On dit que Pharnabaze voulait livrer combat ; mais Tissapherne, qui se souvenait des troupes de Cyrus, dont il avait éprouvé la valeur, et qui croyait que tous les Grecs leur ressemblaient, redoutait une action. Il députe vers Dercyllidas et lui fait dire qu’il désirerait une entrevue. Ce Lacédémonien s’avance avec l’élite de son infanterie et de sa cavalerie, va au-devant des députés, et leur dit : « J’étais tout prêt à en venir aux mains, vous le voyez ; cependant, puisque Tissapherne désire une entrevue, je ne la refuserai point : mais si elle doit avoir lieu, que l’on donne des otages de part et d’autre. » Cette proposition approuvée et exécutée, les deux armées se retirent, celle des Barbares à Tralle, ville de Phrygie ; celle des Grecs à Leucophrys, lieu remarquable par le temple de Diane, qui est en grande vénération, et par un étang de plus d’un stade, dont le fond est sablonneux, l’eau vive, bonne à boire, et chaude.

Le lendemain, on s’assemble au lieu désigné ; on demande de part et d’autre à quelles conditions se conclura la paix. Dercydillas demande qu’on laisse les villes grecques se gouverner par leurs propres lois : Pharnabaze et Tissapherne veulent que les troupes grecques s’éloignent du territoire du roi, et que les harmostes renoncent à leurs gouvernemens. Après avoir conféré ensemble, ils se décidèrent à une trêve, jusqu’à ce que Dercydillas et Tissapberne eussent informé, l’un sa république, l’autre le grand roi.

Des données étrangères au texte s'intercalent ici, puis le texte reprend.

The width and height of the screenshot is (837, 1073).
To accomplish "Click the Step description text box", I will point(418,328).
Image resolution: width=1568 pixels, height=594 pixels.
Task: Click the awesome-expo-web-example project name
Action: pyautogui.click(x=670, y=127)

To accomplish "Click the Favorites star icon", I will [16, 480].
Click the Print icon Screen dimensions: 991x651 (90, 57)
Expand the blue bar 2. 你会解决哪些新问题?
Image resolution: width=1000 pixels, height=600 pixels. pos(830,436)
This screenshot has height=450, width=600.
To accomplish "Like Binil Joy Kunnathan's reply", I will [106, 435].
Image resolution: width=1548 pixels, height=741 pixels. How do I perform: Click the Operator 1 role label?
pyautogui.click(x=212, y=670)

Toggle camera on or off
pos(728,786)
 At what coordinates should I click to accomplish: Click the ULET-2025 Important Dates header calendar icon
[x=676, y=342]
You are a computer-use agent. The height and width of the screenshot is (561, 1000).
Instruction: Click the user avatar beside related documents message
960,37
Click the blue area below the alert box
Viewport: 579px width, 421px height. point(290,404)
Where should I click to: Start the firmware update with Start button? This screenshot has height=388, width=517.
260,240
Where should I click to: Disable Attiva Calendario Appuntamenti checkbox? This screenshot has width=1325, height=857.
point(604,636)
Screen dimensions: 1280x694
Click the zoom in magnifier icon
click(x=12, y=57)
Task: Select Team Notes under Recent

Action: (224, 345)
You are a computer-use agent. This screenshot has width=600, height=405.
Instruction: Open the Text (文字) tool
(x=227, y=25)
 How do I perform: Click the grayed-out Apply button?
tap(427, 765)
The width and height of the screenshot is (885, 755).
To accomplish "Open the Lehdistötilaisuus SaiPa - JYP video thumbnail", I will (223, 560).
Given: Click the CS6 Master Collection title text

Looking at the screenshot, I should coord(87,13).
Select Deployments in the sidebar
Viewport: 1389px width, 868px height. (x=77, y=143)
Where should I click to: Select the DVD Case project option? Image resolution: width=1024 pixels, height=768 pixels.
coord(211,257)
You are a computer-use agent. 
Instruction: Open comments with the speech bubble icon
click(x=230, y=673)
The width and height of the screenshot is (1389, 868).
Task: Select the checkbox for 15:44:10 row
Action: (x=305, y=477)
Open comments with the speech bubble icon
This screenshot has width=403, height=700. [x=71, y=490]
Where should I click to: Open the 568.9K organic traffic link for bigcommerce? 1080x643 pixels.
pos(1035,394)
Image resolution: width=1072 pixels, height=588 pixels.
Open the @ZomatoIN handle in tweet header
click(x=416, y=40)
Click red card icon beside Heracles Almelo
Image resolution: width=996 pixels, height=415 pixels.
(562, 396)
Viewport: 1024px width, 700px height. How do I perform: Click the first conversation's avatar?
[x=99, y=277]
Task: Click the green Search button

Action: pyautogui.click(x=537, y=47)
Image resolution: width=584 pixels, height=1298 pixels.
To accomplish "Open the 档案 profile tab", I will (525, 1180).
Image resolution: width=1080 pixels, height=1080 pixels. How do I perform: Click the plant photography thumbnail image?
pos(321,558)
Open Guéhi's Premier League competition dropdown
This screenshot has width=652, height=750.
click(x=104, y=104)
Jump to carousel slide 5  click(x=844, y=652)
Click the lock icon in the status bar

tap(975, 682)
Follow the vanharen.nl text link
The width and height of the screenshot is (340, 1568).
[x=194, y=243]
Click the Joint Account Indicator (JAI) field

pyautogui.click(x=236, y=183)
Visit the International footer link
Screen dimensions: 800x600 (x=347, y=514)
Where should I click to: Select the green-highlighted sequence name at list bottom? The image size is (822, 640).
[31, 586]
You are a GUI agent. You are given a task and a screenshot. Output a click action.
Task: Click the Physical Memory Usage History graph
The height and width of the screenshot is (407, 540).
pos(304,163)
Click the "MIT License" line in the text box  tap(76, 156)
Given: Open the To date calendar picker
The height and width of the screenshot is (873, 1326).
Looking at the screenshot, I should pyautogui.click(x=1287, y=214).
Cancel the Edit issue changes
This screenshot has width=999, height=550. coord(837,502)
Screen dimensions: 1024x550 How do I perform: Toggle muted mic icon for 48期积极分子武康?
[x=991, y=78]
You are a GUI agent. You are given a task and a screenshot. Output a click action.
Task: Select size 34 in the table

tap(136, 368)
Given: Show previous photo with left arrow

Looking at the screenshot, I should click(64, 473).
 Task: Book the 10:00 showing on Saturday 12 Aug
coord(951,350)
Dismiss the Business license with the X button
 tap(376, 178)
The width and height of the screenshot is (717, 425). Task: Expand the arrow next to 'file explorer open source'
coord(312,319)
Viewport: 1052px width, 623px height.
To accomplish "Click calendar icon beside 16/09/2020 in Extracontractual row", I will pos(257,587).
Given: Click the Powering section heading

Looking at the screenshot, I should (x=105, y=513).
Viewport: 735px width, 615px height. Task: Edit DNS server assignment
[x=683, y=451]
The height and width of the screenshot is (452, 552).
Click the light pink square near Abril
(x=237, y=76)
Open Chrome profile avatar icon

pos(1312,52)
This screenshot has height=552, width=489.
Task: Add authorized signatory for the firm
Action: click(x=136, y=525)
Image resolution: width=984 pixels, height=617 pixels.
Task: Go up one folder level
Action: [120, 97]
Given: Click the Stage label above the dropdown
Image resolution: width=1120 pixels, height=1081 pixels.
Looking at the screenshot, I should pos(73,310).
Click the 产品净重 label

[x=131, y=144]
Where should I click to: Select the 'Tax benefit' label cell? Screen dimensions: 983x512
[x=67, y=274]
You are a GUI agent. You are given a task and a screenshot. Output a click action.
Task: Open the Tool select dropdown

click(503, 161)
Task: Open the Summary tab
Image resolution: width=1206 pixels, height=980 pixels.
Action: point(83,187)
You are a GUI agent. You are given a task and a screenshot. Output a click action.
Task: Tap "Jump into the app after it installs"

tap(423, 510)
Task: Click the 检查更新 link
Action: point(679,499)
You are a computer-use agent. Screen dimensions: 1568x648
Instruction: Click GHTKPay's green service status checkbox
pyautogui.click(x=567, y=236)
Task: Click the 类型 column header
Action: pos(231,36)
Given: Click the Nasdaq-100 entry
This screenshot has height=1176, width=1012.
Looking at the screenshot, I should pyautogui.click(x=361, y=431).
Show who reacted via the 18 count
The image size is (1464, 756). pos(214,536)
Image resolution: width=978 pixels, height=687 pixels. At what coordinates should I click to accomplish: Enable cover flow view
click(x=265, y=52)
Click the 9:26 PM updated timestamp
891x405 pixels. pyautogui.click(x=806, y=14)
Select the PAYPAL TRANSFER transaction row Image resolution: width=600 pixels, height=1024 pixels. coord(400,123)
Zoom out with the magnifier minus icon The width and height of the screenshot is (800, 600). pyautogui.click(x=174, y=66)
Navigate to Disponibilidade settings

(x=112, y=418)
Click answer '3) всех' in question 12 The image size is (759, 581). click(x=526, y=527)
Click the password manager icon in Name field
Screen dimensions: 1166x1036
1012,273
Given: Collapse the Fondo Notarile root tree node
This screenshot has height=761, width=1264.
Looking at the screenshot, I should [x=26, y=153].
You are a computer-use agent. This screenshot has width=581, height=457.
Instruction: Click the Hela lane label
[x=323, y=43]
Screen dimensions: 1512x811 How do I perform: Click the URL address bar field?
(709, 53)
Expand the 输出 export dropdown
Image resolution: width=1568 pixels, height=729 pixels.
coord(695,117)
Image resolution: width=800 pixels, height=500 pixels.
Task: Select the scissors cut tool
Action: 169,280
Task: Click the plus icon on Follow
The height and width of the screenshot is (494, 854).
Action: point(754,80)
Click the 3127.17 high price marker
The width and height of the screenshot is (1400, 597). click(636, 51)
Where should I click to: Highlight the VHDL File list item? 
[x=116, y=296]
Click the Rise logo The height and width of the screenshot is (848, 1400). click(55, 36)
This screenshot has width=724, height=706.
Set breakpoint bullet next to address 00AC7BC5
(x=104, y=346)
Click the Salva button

Tandis que ces événemens se passaient en Asie, les Lacédémoniens écoutaient d’anciens ressentimens. Dans la guerre du Péloponnése, les Éléens s’étaient alliés aux Athéniens, aux Argiens, aux Mantinéens ; de plus, sous prétexte que les Lacédémoniens n’avaient pas satisfait à une amende, ils les avaient exclus de la course des chevaux et des combats gymniques. C’était trop peu pour eux de ces injustices : au moment où ils proclamaient les Thébains vainqueurs, Lichas, qui avait introduit son char dans la lice, sous un nom thébain, s’avançant pour couronner le cocher, avait été abattu par eux, sans respect pour son grand âge. Quelque temps après, Agis fut envoyé d’après un oracle, pour sacrifier à Jupiter ; les Éléens s’étaient opposés à ses prières pour le succès de la guerre, parce que, disaient-ils, un usage antique défendait de consulter un oracle sur l’issue d’une guerre des Grecs contre les Grecs. Agis s’en était retourné sans avoir sacrifié.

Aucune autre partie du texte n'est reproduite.